■ Records for processing
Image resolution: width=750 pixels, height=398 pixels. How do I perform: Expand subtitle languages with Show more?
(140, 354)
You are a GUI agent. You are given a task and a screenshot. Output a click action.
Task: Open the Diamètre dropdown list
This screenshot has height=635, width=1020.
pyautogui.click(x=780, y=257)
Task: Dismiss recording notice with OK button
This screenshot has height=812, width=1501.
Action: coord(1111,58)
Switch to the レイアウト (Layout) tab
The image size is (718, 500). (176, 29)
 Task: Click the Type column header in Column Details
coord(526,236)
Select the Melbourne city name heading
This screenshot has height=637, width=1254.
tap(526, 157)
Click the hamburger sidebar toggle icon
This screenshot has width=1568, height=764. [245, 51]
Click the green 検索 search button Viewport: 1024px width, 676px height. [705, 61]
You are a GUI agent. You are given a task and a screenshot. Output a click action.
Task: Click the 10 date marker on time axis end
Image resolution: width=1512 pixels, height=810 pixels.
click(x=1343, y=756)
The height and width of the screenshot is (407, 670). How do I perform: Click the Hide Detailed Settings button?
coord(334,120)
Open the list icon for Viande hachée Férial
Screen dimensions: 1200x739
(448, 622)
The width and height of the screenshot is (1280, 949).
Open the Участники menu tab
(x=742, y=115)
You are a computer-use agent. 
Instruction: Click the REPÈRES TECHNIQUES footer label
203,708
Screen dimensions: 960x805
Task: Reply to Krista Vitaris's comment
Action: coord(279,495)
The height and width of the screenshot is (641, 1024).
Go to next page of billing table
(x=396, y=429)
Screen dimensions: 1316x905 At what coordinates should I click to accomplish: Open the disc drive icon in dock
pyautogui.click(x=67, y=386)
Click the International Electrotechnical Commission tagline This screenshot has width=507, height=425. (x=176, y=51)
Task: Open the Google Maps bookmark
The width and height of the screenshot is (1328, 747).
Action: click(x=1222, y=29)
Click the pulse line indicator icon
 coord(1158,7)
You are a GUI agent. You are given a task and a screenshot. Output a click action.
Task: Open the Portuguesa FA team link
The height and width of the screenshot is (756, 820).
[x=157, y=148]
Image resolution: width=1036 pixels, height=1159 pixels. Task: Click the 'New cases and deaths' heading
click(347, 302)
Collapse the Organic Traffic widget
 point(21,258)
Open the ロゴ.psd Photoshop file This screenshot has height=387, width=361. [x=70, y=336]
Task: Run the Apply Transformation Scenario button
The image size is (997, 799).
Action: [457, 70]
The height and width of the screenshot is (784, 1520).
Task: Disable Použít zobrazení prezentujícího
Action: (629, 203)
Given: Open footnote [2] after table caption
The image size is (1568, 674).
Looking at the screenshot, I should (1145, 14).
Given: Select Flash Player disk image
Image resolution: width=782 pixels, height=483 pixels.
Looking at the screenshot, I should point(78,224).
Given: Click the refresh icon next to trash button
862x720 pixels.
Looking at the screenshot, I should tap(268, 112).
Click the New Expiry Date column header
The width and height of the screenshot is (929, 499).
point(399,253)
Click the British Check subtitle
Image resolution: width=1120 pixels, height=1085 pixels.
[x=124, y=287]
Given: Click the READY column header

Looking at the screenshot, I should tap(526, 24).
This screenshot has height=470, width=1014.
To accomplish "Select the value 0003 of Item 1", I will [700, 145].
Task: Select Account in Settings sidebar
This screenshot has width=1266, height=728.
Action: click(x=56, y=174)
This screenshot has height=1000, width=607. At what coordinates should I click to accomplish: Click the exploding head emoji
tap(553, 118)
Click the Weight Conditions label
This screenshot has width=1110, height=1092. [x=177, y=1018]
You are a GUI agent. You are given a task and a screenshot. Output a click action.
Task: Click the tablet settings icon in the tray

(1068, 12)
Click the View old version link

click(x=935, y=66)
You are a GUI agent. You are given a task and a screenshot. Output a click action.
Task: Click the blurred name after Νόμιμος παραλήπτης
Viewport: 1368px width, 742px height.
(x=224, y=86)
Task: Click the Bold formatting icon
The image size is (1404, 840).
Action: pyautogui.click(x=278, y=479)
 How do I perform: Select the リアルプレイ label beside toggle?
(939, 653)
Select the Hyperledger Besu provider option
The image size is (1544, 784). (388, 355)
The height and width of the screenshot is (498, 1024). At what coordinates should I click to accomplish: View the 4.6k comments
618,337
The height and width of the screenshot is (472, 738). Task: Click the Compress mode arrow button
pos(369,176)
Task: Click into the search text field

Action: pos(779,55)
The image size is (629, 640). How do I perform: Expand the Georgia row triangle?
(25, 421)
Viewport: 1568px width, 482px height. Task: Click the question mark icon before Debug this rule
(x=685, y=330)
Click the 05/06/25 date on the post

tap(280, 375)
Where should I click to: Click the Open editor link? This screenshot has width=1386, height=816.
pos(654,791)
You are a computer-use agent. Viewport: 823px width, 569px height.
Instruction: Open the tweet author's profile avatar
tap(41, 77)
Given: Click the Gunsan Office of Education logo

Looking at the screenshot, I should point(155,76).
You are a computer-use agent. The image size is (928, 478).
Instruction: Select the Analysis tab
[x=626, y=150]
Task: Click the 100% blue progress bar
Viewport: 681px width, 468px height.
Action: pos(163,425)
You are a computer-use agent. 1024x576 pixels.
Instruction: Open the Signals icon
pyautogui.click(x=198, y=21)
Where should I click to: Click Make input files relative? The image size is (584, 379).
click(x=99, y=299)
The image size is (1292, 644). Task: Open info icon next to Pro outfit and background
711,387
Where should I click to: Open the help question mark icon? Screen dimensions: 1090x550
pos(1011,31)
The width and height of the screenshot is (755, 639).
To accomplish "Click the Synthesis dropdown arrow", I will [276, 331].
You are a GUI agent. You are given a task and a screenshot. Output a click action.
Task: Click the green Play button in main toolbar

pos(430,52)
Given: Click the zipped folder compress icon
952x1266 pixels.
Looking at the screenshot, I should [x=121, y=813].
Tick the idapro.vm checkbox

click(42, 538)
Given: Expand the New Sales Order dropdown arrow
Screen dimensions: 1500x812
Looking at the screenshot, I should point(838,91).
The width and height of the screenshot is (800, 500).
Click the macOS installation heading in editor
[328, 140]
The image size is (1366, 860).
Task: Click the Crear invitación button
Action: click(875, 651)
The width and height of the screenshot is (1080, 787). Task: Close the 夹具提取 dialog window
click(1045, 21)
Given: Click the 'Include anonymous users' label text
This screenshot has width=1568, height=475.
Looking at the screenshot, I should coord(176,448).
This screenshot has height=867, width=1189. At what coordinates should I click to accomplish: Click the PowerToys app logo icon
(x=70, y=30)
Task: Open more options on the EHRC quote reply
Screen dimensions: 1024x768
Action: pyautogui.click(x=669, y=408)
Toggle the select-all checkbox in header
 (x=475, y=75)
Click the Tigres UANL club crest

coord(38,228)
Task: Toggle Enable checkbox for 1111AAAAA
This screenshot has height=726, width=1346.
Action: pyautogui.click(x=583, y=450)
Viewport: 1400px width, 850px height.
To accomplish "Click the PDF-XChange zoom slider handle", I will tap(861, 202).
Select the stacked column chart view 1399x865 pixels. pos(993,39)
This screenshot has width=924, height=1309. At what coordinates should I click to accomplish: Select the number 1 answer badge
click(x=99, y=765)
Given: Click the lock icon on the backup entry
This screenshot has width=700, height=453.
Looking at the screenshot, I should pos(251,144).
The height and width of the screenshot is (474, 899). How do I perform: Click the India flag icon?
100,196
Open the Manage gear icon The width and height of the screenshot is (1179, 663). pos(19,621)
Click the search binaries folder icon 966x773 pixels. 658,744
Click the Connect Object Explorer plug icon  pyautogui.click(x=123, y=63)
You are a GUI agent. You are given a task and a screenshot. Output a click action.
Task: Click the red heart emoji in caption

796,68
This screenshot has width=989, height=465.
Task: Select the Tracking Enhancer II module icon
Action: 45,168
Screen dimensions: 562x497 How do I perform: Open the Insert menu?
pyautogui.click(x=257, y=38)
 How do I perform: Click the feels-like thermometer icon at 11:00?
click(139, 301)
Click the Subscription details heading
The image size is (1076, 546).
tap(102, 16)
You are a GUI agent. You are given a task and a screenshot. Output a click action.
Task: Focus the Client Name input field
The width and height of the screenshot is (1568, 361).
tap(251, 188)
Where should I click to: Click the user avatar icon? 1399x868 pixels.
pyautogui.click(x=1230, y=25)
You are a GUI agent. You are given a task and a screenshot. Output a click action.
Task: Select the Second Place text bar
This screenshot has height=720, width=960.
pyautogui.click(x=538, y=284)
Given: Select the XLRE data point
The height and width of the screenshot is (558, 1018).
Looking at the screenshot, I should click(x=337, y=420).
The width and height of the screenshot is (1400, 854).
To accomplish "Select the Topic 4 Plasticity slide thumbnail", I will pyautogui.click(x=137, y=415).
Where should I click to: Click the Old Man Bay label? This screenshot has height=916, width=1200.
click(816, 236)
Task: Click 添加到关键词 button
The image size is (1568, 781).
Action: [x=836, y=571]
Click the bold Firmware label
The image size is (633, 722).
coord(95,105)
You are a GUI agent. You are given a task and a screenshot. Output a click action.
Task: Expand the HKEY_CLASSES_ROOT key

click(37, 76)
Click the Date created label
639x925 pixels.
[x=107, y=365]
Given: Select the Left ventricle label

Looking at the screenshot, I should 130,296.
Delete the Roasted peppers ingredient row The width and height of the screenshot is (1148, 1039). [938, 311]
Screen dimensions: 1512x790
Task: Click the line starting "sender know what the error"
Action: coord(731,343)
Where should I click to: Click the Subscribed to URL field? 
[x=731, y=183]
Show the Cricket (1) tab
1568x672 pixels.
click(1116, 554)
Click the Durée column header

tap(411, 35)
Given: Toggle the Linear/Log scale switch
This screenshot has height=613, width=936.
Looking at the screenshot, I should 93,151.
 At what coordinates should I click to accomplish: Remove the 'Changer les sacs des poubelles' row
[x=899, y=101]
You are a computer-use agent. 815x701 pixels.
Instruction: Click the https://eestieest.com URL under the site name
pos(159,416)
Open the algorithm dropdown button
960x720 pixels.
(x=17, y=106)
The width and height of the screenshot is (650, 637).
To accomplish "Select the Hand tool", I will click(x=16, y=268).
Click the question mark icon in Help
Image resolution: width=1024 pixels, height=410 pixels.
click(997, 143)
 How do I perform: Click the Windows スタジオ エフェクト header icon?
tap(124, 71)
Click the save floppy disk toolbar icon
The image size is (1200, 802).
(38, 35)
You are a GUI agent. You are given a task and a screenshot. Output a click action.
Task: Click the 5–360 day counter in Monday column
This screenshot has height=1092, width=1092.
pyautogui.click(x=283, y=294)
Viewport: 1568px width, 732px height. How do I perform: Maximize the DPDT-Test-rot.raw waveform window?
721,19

■ Exercise
Would you copy each line of the records that contains "will"?

■ Your solution
To accomplish "Select the value 0003 of Item 1", I will [700, 145].
To accomplish "Click the Synthesis dropdown arrow", I will [276, 331].
To accomplish "Click the PDF-XChange zoom slider handle", I will tap(861, 202).
To accomplish "Select the Topic 4 Plasticity slide thumbnail", I will pyautogui.click(x=137, y=415).
To accomplish "Select the Hand tool", I will click(x=16, y=268).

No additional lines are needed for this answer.